Supreme Court of the State of New York, New York County
Jul 15, 2008
2008 N.Y. Slip Op. 32094 (N.Y. Sup. Ct. 2008)

Opinion

0100490/2008.

July 15, 2008.


In this Article 78 proceeding, petitioner, Jason Sharpe (Sharpe), who is pro se, challenges the refusal of respondent, the New York City Department of Health and Mental Hygiene (DHMH), to accept his application for a mobile food cart permit. DHMH opposes the petition, which is denied for the reasons below.

Background

In a letter sent on or about October 30, 2007, to Steven Linden (Linden), Director of Licensing of DHMH, Sharpe requested "an application for a vending cart license (permit)," which request was previously refused on October 29, 2007, when Sharpe went in person to DHMH offices at 42 Broadway, New York, New York. The letter identifies Sharpe's rights under General Business Law (GBL) §§ 32 and 45 [sic] as the source of his right to apply for such a permit.

The court presumes this is a reference to GBL § 35.

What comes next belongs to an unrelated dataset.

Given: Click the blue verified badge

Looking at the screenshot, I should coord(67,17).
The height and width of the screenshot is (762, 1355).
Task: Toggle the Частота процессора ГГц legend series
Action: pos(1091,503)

By letter dated November 23, 2007, Linden refused to allow Sharpe to apply for the permit, explaining that to operate a food vending business in the City, an individual needs both a mobile food vending operator's license, which Sharpe already had, and a mobile food unit permit. Linden described the license as being for the person, whereas the permit was for the cart or truck.

Linden went on to explain that there were waiting lists for the permits, and that "[n]o one may apply for any of these permits unless they have been contacted from those lists, most of which were created in June 2007." Linden further informed Sharpe, who is a veteran, that there were separate waiting lists for veterans and non-veterans. Linden also suggested alternative vending possibilities, none of which were acceptable to Sharpe.

By Notice of Petition and Petitioner's Affidavit, dated January 14, 2008, petitioner commenced this Article 78 proceeding, challenging DHMH's determination denying his request to apply for a mobile food vendor permit.

Discussion

Under CPLR 7803 (3), the standard of review of DHMH's determination is "whether [it] was made in violation of lawful procedure, was affected by an error of law or was arbitrary and capricious or an abuse of discretion. . . ." The "arbitrary and capricious" standard, defined by the Court of Appeals in Matter of Pell v Board of Educ. of Union Free School Dist. No. 1 of Towns of Scarsdale and Mamaroneck, Weschester County ( 34 NY2d 222), "relates to whether a particular action should have been taken or is justified . . . and whether the administrative action is without foundation in fact" (id. at 231 [quotation marks and citation omitted]; see also Matter of Hughes v Doherty, 5 NY3d 100).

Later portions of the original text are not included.